Thanks for reading, and considering.


<> wrote:

Hi Rebecca, happy new year. I wanted to introduce myself and get back to you with answers to a few of your questions regarding Square 2986.

My name is Steve Restivo and I handle community affairs for Walmart ( As you know, we recently announced plans for 4 new stores in the city, including one at the former Curtis Chevrolet site.

I think it’s important to note that while the Land Use Map typically is helpful in determining appropriate uses and density in areas of the city, it is not intended to serve as a zoning map nor does it mandate a parcel-by-parcel specification on permitted development. It is one tool (of many) to guide appropriate uses for a property by taking into account adjacent land uses, existing uses and the overall context of a property.

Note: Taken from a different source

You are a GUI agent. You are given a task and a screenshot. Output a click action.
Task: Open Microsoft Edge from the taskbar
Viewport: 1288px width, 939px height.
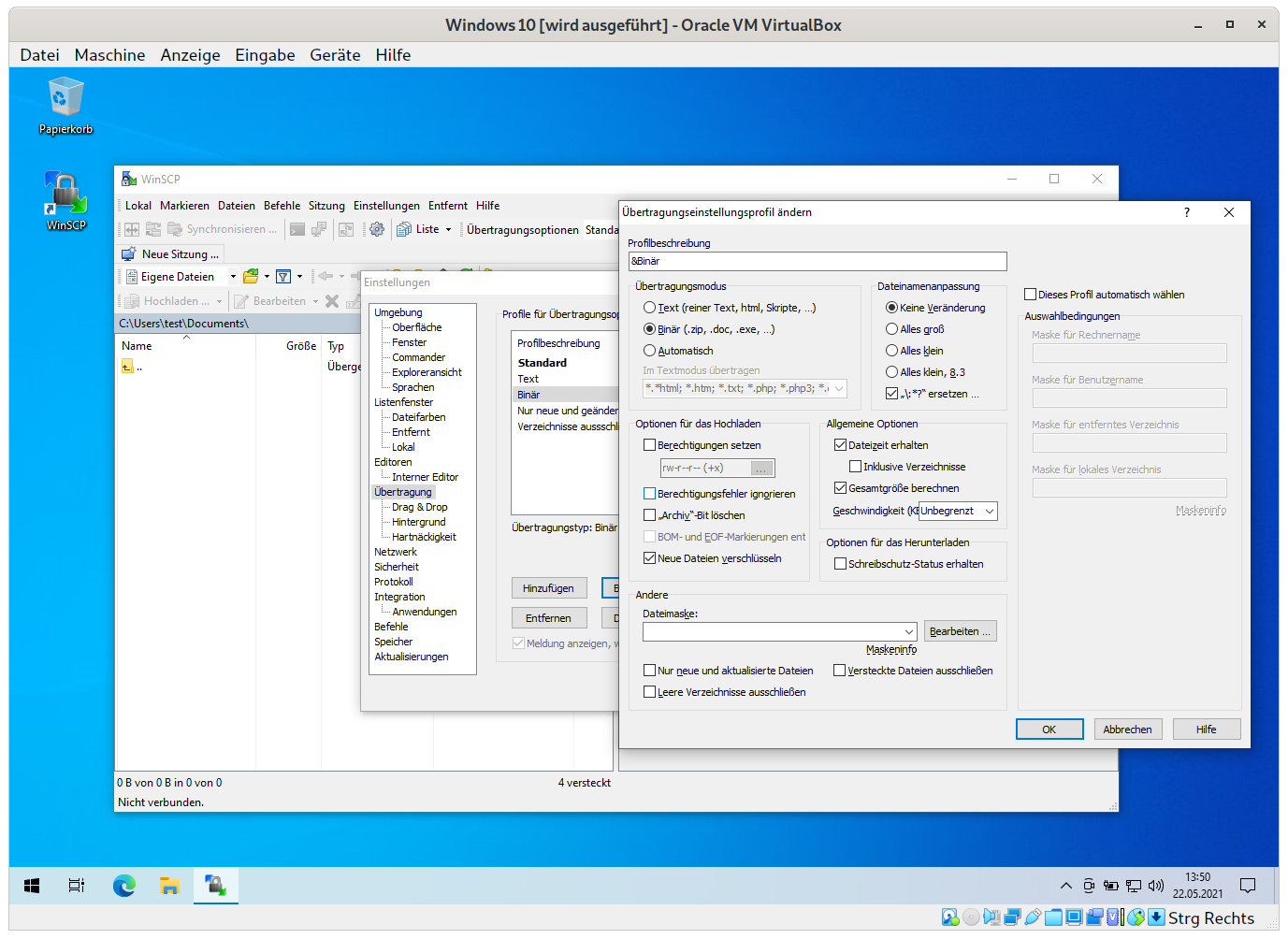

Whats more, the Great Streets Redevelopment Plan has an Upper Georgia Avenue section, and places the Curtis site in “Zone 4, Missouri Avenue Sites from Rittenhouse Street to Madison Street”. The Plan suggests that developing the property could serve as the catalyst for development along Georgia Avenue. The Plan also calls for improved retail such as books and hardware and specifically states a “major chain grocery store would be a key tenant in the development of this site”.

I hope this is helpful and please don’t hesitate to reach out to me should you have any questions regarding Walmart or our plans in D.C.



Steven V. Restivo Director of Community Affairs


Hi Steve,

Thanks for writing. I am aware that the suggestions of the Great Streets Redevelopment Plan are precatory and not binding in any way. But from an urbanist and smart growth perspective, I am in agreement with its suggestions and I am hoping that they are taken into serious consideration when developing the parcel, the development of which is indeed very important for the economic growth of the Georgia Avenue Corridor.

You are probably aware that some of my immediate neighbors (I live .1 miles from the site, according to Google maps) moved to downzone the site to commercial-only, and you are also probably aware that the Office of Planning has denied that request.

That said, I strongly believe that a mixed-use development will be the best catalyst for growth for Brightwood and for all of Upper Northwest Washington. Although the current proposal for a single-use development is within bounds, it's the bare minimum of the site's potential. My neighbors and I will continue to pressure our elected officials to step up and demand that this site be developed in the way that will best benefit our neighborhood, and our entire city.

I am taking part in a committee convened by our Advisory Neighborhood Commissioner that will be charged with reviewing the Large Tract Review once it is submitted. Our committee chair, Richard Layman, has an op-ed in the Washington Business Journal which touches on these issues:

I hope you will understand our position on this. It's hugely important that the development of that parcel be done right.